I LOVE the airplane in the sun.  That is so neat, and I would think it would be very difficult to get.


----------



## Bifurcator (Jun 21, 2008)

Hehehe, yeah, I was trying to include the plane in the image but not in the middle of the Sun. When looking through my EVF which is a great EVF otherwise, at the Sun all you can see really are the anamorphic blue, red and yellow streaks with a giant bright spot that dominates the entire view. You can see it OK with some kind of dark filter on though.   

The plane actually looked allot bigger with the naked eye.  I guess being directly between the Sun and the CCD made it look much smaller somehow. Directly looking at it I could tell it was white, with a blue stripe and could see the passenger windows - though not individually.


----------



## tirediron (Jun 21, 2008)

GREAT capture!


----------



## Bifurcator (Jun 21, 2008)

Thanks tirediron!


----------



## Phazan (Jun 22, 2008)

Nice shot, that place looks pretty polluted! 
I know you didn't really want the plane in the sun, but I think it's awesome!


----------



## Bifurcator (Jun 22, 2008)

The plane was a nice surprise. 

Polluted... hmm, well the haze is a mostly water vapor but there are a bunch of smelting factories over on that side. Toyota (among other Japanese corporations) conduct all aspects of manufacture. In Toyota's case they mine the ore (abroad), ship it in on their own shipping lines, make it into steel or whatever other metals they use allot of, press the metal sheets into car body parts or mold the engine blocks etc., assemble it all, and then ship it abroad.  When I first came here I taught English to some of the higher ups in Toyota. They told me that it's costs about $50 to make a car and that it doesn't matter what model. Weird huh? Anyway the air smells fresh and crisp and damp.
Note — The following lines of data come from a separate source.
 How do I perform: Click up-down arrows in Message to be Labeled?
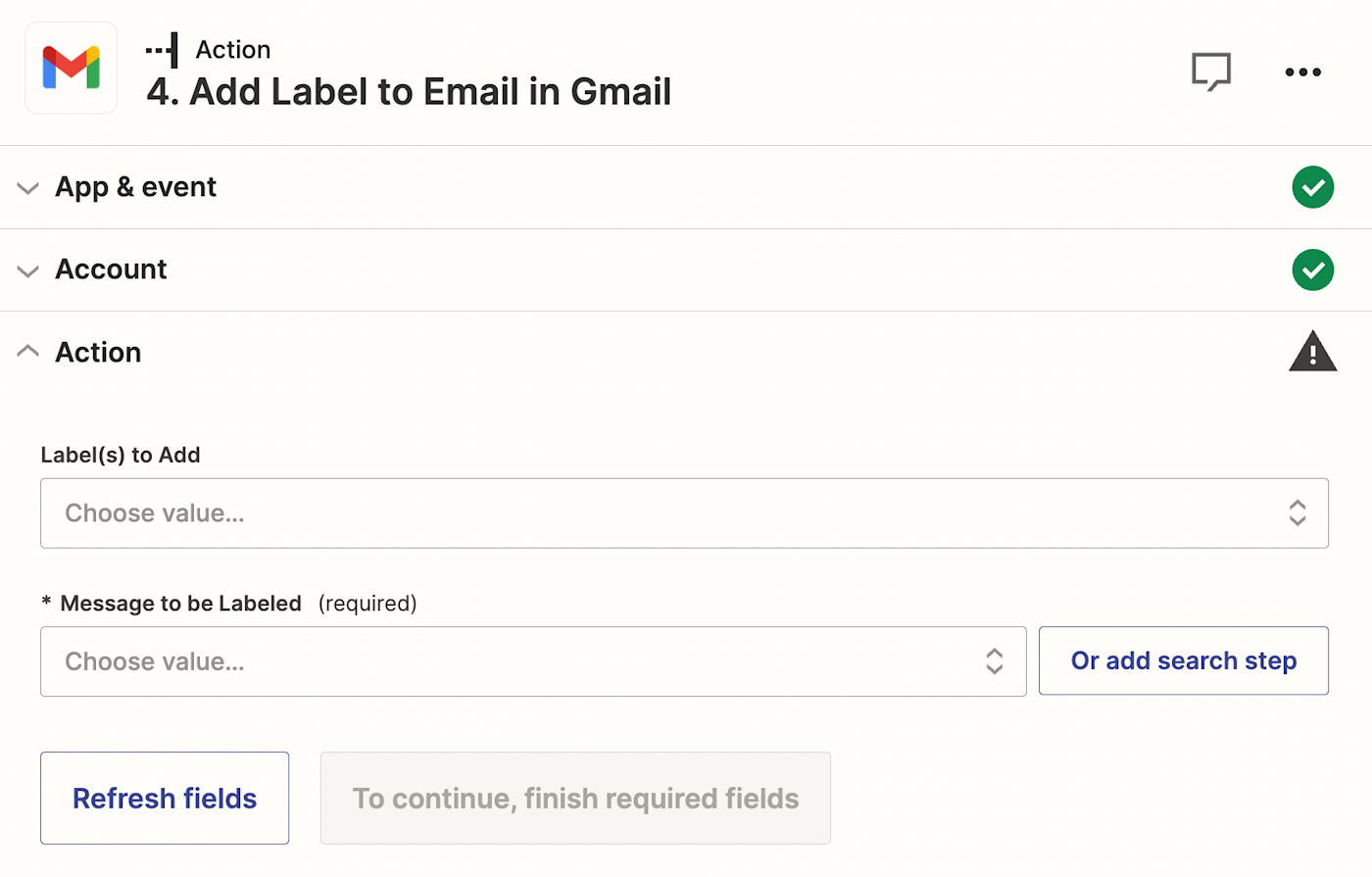(x=994, y=661)
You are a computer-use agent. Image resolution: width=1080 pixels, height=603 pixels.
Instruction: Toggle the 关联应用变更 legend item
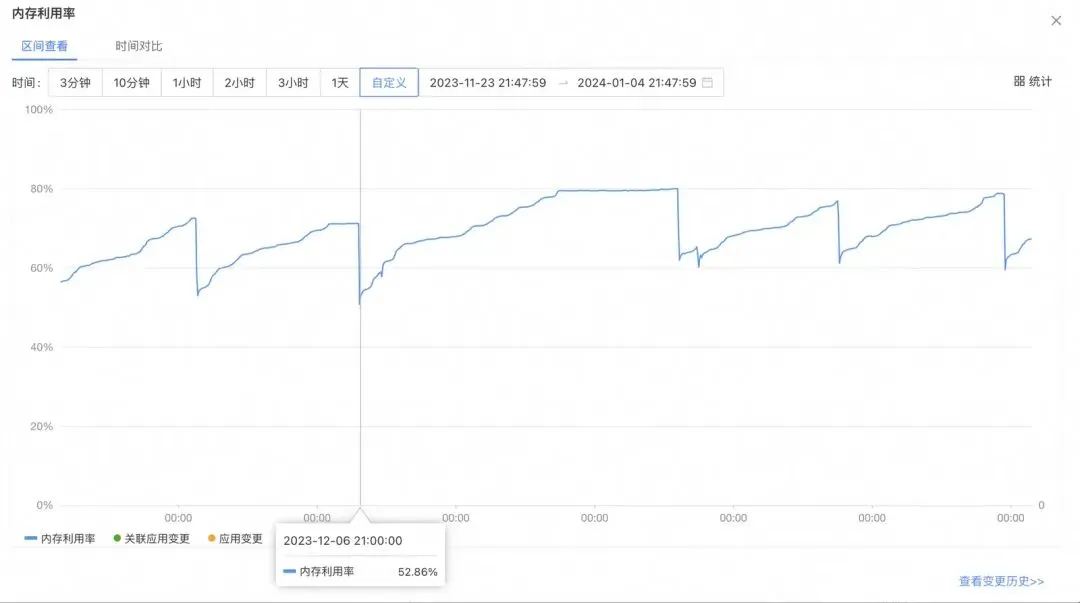pos(151,539)
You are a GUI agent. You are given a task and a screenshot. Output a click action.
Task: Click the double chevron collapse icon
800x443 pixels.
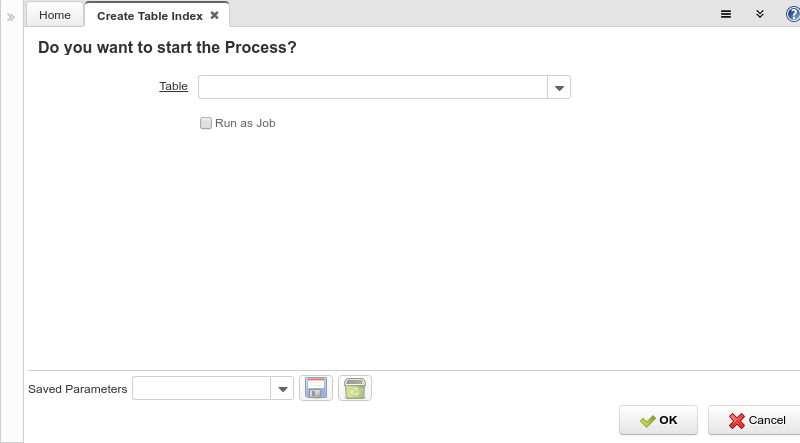(x=760, y=14)
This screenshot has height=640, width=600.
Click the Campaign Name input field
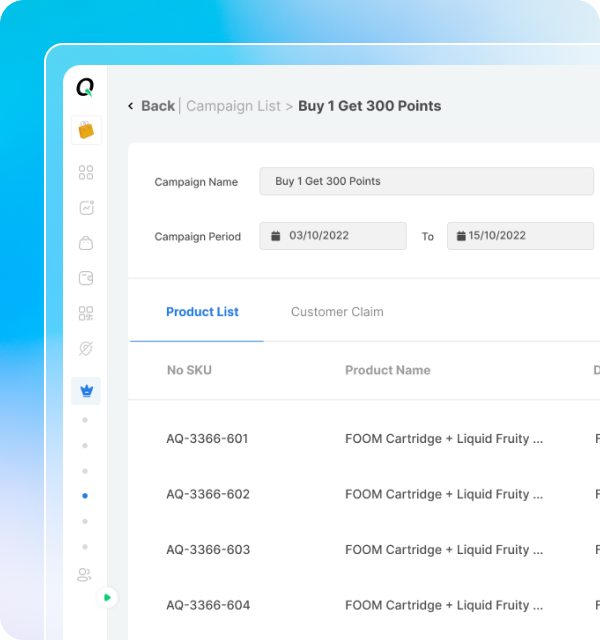coord(426,181)
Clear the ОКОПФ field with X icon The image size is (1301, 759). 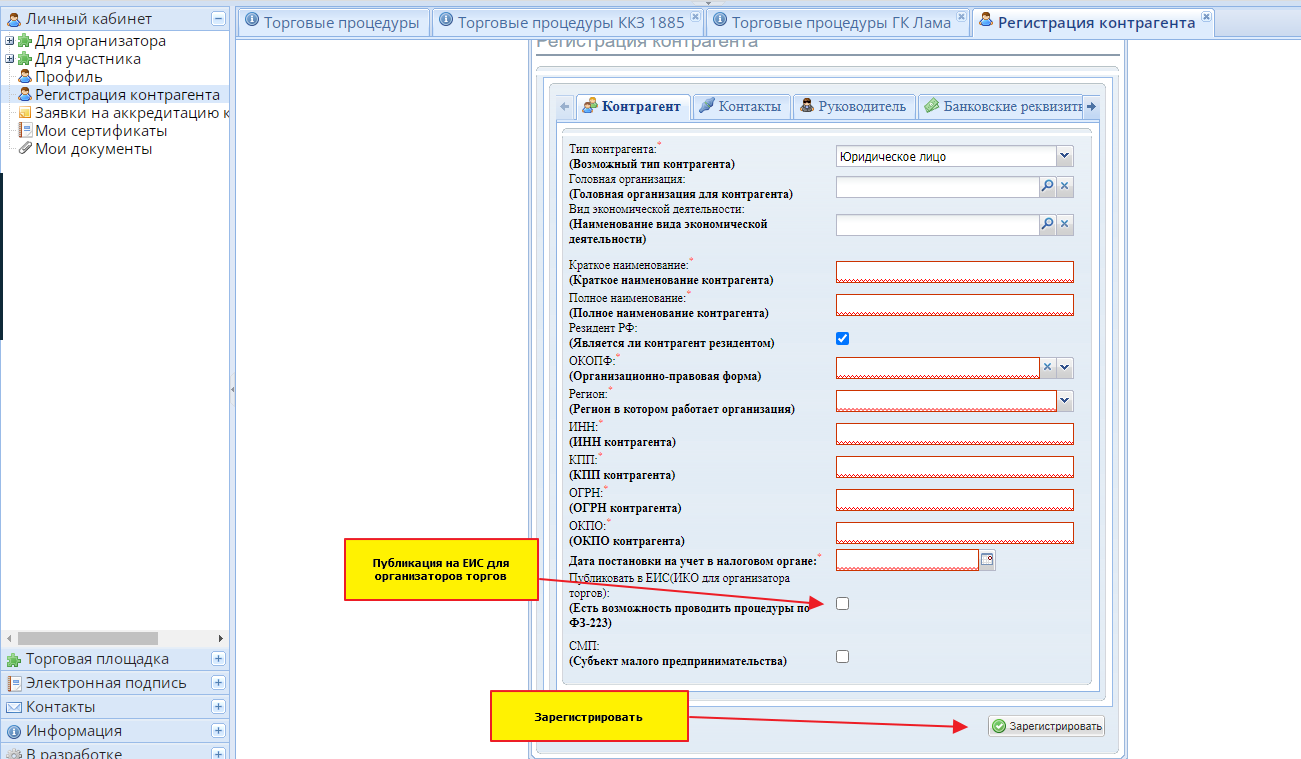pos(1048,368)
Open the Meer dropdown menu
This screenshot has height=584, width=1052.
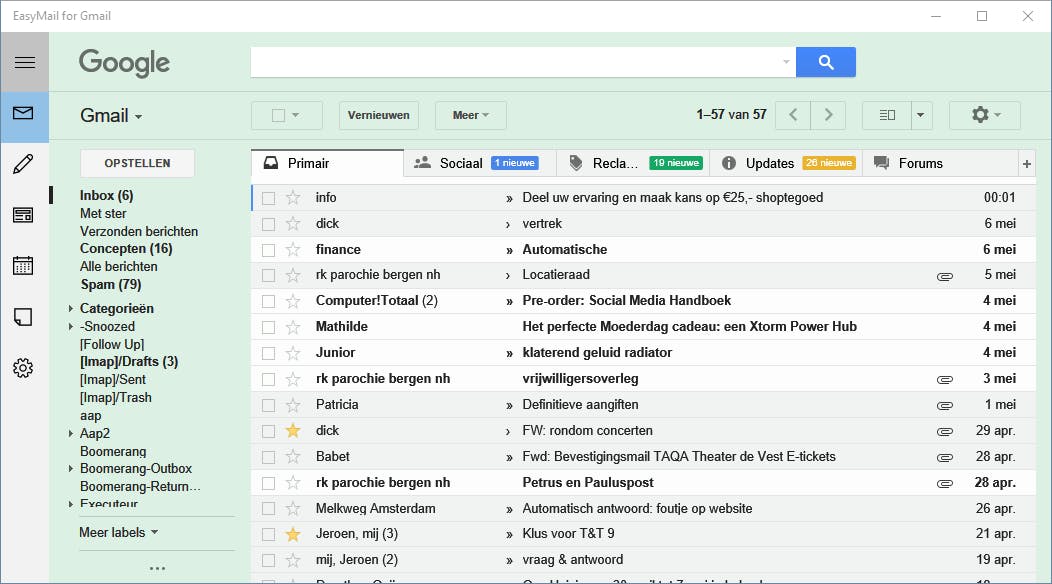point(470,115)
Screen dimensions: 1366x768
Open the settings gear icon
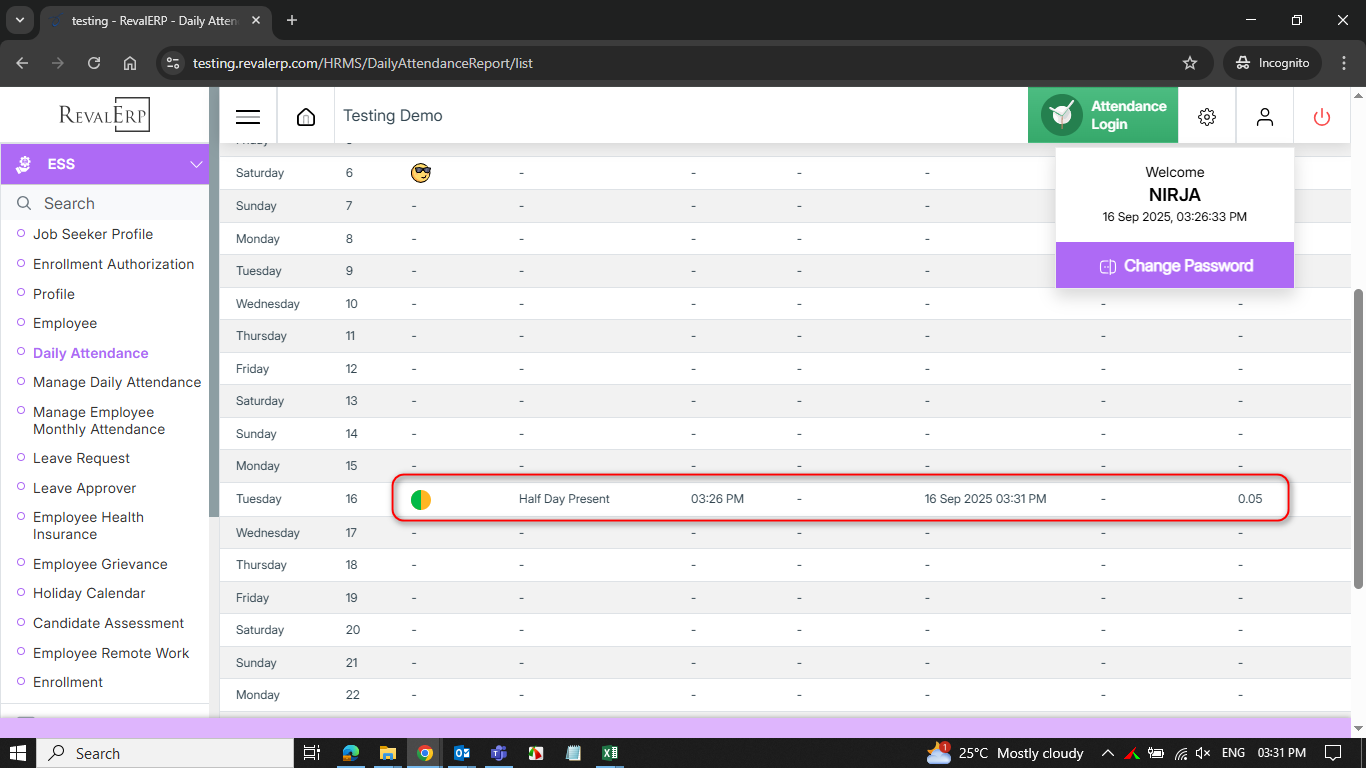[1207, 116]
But I guess Japanese companies are unlike other country's corporations in that they actually try on their own not to pollute their own land. What they do in other countries I don't know. And I do know it wasn't always so either. In the 50's and early 60's when Japan's production (The three C's) was getting under way they were very careless and conditions were bad.

That far out it's alright but the water in some areas of the channel further in tastes like diesel boat fuel tho.


----------



## Bifurcator (Jun 23, 2008)

Here's the resort beach where this shot was taken from:

http://maps.google.com/maps?f=q&hl=...791,136.824068&spn=0.004235,0.008358&t=k&z=18


----------



## BoblyBill (Jun 23, 2008)

It's quite possible it's smaller because of the diffusion of light that could be bending aroud the plane making it look smaller. Either way... I like that you have the plane in the sun and you caught the moment just right!


----------



## Bifurcator (Jun 23, 2008)

That sounds like that could be it... If you look at the google map you can see where they're taking off from too..  Kinda neat! 

And thanks for compliment yo! It makes me happy to be able to share the art of a moment in time or the feeling of a place! Seriously! 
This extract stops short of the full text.